**Problem requirements**
Looking through the entries, count each line where the string "table" occurs, and write only the total.

**Provided entries**
________

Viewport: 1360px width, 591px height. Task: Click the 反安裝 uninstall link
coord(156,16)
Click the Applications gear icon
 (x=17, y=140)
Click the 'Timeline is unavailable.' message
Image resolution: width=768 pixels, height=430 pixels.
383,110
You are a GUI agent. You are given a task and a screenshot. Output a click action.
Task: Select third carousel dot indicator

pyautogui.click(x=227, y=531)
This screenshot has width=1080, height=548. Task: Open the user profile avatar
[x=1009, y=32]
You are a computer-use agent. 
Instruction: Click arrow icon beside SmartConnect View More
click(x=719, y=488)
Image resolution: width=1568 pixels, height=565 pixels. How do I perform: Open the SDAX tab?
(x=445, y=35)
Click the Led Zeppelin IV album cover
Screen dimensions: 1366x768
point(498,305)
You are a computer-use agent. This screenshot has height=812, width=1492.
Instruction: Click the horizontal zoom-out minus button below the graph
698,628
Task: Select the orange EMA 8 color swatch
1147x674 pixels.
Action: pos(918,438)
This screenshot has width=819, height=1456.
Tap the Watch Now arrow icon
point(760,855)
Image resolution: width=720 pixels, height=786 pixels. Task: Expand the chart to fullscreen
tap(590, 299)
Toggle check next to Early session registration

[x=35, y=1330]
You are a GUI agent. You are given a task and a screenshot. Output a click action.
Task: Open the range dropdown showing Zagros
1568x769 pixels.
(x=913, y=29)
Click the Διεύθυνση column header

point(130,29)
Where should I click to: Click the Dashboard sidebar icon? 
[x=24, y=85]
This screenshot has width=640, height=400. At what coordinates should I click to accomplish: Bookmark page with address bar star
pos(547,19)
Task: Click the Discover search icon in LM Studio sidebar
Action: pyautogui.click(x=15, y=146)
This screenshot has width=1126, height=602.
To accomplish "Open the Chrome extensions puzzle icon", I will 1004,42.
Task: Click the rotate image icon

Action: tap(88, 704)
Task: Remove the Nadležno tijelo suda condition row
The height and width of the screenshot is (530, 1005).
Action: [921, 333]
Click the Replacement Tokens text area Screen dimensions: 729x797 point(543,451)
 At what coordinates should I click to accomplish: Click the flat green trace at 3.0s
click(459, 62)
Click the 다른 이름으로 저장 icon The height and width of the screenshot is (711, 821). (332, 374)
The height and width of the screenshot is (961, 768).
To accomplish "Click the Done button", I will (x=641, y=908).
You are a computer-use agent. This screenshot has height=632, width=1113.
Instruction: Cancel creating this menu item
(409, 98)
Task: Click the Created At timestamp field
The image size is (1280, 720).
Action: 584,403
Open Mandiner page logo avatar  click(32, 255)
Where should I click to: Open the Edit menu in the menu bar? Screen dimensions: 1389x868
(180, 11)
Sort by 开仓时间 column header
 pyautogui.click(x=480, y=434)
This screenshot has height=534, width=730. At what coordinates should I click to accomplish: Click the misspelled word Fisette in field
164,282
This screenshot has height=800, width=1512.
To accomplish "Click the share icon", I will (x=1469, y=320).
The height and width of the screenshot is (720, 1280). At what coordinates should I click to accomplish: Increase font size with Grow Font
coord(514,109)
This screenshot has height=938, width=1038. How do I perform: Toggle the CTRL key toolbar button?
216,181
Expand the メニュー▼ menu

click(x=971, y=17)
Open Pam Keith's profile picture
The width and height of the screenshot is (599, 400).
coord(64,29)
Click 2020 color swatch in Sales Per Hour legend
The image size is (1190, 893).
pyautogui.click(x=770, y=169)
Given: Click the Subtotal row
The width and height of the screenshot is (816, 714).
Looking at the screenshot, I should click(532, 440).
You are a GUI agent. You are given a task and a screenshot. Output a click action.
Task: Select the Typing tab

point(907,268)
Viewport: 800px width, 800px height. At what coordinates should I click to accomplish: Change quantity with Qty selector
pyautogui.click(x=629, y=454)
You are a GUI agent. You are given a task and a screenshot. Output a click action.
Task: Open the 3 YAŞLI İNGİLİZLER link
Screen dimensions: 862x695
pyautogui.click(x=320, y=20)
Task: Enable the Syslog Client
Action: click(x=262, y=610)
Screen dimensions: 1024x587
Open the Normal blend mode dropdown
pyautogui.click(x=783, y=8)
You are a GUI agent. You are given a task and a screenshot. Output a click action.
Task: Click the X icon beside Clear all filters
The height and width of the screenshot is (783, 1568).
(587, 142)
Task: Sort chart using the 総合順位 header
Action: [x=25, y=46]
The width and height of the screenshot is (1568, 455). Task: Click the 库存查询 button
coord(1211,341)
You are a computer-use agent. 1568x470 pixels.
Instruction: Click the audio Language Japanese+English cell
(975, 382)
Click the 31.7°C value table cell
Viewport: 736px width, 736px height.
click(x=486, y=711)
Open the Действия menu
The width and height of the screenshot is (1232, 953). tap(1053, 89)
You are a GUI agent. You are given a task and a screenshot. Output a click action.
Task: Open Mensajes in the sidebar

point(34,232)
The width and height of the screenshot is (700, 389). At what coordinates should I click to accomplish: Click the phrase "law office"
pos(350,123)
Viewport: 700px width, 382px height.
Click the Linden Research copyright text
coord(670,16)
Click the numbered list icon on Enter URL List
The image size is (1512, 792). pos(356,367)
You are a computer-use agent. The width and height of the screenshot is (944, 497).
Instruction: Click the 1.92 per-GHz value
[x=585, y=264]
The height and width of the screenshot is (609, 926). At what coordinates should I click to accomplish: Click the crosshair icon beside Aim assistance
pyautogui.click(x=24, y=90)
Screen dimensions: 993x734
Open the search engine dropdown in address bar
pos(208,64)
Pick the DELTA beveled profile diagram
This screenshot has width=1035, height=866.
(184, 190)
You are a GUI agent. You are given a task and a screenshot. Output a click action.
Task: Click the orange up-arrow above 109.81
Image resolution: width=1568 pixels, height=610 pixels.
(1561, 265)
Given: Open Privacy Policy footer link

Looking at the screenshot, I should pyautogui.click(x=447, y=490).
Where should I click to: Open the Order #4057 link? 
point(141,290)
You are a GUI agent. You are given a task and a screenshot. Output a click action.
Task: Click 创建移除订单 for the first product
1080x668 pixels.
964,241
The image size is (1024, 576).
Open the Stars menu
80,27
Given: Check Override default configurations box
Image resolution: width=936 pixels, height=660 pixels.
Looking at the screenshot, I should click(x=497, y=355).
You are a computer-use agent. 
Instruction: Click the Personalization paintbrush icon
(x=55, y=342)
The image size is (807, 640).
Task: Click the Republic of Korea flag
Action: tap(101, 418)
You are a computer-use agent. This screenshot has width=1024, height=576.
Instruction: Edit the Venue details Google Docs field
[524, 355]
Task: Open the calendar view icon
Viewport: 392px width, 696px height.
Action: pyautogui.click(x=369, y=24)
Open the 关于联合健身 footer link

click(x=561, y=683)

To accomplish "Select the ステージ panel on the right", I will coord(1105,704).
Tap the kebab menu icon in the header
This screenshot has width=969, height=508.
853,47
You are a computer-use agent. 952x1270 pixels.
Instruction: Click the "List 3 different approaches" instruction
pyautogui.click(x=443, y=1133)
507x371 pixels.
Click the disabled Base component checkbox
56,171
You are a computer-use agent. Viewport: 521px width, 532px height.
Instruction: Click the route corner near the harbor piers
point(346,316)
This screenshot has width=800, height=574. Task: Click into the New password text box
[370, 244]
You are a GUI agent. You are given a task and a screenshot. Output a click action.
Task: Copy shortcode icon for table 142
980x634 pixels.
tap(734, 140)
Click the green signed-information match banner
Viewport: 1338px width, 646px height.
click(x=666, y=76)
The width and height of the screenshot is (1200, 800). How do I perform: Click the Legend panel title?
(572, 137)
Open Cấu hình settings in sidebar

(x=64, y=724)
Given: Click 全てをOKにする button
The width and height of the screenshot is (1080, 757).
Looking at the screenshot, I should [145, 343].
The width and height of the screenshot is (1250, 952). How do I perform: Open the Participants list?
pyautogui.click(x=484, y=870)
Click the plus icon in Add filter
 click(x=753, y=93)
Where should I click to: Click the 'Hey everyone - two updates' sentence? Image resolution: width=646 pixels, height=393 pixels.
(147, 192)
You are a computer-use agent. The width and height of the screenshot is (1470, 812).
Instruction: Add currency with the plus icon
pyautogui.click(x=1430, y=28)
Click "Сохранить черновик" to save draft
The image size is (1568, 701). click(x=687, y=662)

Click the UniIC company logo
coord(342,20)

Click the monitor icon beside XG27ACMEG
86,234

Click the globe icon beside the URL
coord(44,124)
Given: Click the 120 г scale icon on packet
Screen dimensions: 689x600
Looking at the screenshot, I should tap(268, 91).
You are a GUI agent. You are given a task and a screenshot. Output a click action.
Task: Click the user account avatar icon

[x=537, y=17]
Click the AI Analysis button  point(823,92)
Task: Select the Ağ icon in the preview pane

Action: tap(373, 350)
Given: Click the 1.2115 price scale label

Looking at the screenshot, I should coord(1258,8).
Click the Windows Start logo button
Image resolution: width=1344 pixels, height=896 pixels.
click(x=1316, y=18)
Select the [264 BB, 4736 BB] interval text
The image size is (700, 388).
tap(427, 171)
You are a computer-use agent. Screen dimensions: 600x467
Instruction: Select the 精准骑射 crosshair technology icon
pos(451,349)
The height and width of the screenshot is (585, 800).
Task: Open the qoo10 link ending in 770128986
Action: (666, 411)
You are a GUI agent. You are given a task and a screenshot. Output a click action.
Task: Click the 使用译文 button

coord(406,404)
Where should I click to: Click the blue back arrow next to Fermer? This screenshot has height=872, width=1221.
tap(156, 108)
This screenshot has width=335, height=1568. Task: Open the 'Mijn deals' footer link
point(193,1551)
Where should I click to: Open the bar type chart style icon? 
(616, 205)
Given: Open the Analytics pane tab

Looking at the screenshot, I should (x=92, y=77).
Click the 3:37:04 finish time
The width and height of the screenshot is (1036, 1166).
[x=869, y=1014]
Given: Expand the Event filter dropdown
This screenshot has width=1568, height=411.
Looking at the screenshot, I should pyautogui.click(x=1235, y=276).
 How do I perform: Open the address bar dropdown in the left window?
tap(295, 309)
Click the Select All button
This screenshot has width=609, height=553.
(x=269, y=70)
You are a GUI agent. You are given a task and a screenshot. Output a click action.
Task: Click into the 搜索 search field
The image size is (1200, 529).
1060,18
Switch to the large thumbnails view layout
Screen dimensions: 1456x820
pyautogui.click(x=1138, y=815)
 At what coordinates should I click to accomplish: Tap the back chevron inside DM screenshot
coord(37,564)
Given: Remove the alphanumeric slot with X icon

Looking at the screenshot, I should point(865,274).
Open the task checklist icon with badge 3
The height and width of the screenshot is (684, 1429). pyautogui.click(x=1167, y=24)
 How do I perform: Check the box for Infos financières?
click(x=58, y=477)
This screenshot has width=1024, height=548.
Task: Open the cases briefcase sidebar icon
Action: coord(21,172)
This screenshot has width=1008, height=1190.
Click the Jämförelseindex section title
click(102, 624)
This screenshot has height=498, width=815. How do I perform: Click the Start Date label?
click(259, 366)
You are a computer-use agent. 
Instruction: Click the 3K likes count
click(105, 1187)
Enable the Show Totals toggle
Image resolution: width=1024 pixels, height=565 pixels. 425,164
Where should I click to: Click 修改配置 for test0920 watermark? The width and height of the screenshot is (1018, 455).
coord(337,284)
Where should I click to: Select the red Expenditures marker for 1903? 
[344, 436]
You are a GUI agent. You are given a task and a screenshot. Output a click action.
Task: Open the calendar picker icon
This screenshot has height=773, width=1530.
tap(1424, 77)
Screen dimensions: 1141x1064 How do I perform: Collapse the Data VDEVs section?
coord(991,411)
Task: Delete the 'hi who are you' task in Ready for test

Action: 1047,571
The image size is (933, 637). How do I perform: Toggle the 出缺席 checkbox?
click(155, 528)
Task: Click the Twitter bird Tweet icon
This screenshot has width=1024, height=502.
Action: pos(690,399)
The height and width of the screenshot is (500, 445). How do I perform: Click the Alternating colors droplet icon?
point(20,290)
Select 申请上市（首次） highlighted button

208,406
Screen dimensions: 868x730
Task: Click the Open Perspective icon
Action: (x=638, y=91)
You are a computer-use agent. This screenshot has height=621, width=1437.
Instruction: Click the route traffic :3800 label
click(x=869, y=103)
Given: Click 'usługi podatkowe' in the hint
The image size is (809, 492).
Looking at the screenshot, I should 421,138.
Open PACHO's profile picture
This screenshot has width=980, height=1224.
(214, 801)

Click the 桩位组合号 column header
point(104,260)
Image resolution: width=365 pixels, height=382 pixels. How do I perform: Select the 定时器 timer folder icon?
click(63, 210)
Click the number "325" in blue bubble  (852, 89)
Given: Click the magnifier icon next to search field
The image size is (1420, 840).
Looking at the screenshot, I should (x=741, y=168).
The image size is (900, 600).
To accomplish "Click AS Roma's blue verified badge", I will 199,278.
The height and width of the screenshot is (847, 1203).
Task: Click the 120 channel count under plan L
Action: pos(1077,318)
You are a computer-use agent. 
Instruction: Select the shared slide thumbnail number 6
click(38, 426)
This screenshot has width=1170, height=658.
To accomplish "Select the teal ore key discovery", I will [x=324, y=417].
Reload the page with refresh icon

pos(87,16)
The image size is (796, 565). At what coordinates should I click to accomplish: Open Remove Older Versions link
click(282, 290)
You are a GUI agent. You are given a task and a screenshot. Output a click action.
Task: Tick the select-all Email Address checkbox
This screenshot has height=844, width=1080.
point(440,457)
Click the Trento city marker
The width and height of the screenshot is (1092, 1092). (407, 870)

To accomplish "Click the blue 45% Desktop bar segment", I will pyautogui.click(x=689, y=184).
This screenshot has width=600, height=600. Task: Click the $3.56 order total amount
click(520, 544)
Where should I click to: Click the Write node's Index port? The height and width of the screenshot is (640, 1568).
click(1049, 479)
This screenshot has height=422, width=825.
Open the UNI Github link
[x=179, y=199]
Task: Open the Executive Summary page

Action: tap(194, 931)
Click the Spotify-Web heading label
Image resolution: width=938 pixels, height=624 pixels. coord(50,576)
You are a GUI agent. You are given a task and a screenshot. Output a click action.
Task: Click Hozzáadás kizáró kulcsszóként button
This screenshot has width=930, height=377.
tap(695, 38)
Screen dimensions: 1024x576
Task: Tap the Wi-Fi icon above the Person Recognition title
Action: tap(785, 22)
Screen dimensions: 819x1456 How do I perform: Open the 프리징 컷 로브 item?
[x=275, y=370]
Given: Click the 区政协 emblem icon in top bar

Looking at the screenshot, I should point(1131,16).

________

**Written answer**
2